Further to your question, please be informed that in case your wife sponsoring your Child, she is required first to bring "NOC" from the "you" father, if you are out of UAE, the NOC, should be attested form UAE embassy in your country and the ministry of foreign affairs in your country and from ministry of foreign affairs in UAE. If the father is inside UAE then you have to provide NOC to your wife allowing her to sponsor your child under her name and what are the reason why you are not able to sponosr your child. Attached your passport and visa copy (visit visa or tourist).
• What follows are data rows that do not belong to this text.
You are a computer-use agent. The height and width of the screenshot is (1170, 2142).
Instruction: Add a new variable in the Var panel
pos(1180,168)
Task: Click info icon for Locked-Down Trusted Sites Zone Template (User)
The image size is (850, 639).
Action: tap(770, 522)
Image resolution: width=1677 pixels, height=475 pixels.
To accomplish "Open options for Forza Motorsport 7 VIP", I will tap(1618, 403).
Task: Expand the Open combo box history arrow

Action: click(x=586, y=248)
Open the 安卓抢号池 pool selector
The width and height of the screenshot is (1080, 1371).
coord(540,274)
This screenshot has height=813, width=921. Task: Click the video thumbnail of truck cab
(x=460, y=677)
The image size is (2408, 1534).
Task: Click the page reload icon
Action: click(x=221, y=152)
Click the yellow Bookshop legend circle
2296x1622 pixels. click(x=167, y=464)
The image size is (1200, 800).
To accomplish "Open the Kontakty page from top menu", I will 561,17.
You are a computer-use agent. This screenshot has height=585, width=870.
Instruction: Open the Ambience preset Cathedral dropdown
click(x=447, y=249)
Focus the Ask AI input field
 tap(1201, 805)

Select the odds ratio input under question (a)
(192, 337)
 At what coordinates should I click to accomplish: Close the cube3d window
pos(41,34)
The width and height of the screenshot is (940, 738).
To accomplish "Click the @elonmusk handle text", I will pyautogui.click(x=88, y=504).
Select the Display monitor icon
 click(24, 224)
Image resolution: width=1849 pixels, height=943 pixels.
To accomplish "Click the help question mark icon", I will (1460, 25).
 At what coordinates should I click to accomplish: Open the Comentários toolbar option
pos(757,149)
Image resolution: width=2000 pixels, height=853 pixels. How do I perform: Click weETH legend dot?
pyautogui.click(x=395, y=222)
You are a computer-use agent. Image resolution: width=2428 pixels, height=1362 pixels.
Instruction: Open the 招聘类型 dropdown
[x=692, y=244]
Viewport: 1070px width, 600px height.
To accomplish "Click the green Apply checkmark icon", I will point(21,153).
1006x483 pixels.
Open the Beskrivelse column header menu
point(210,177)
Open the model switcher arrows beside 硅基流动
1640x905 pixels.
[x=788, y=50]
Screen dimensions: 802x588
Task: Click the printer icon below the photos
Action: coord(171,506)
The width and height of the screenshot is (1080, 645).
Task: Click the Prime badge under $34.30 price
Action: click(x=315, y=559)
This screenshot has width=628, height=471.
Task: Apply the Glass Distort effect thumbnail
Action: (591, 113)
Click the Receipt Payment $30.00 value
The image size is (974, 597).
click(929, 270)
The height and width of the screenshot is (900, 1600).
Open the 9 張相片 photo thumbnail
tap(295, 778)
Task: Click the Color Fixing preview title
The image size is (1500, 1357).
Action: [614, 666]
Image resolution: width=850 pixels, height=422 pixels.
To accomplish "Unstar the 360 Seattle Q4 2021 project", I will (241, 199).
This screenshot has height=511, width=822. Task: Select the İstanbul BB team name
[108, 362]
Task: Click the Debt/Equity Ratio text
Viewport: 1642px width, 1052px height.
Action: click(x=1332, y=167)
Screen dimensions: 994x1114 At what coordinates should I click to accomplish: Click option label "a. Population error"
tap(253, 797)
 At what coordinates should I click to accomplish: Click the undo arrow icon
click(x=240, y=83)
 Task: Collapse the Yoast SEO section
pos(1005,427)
Kindly find below the required documents to sponsor the kids:


• Application form (from typing center)
• A copy of the sponsor’s passport. 
• A copy of the sponsored passport. 
• Attested birth certificates of your child / and Marriage certificate. 
• Attested labour contract if she is working in private company and salary certificate if she is working in the government or Freezone area and her salary must not be less than 3000AED basic+ accommodation or 4000AED.
• Emirates ID copy.
• Tenancy contract attested from land department or from ejari - you will pay 195 to attest Tenacy contract inside Dubai Immigration. Tenancy contract should be under her name.

Fees:
• AED 240 Application fee (e-form) for each application. 
• No deposit for children.

Notes


• The birth certificate must be certified and stamped from the ministry of foreign affairs in your country and the UAE Embassy in your country, then to stamp from the ministry of foreign affairs here inside UAE.


• For the marriage contract, please be informed that to stamp it from the ministry of foreign affairs in your country and the UAE Embassy in your country or from your consulate in UAE and your ministry of foreign affairs .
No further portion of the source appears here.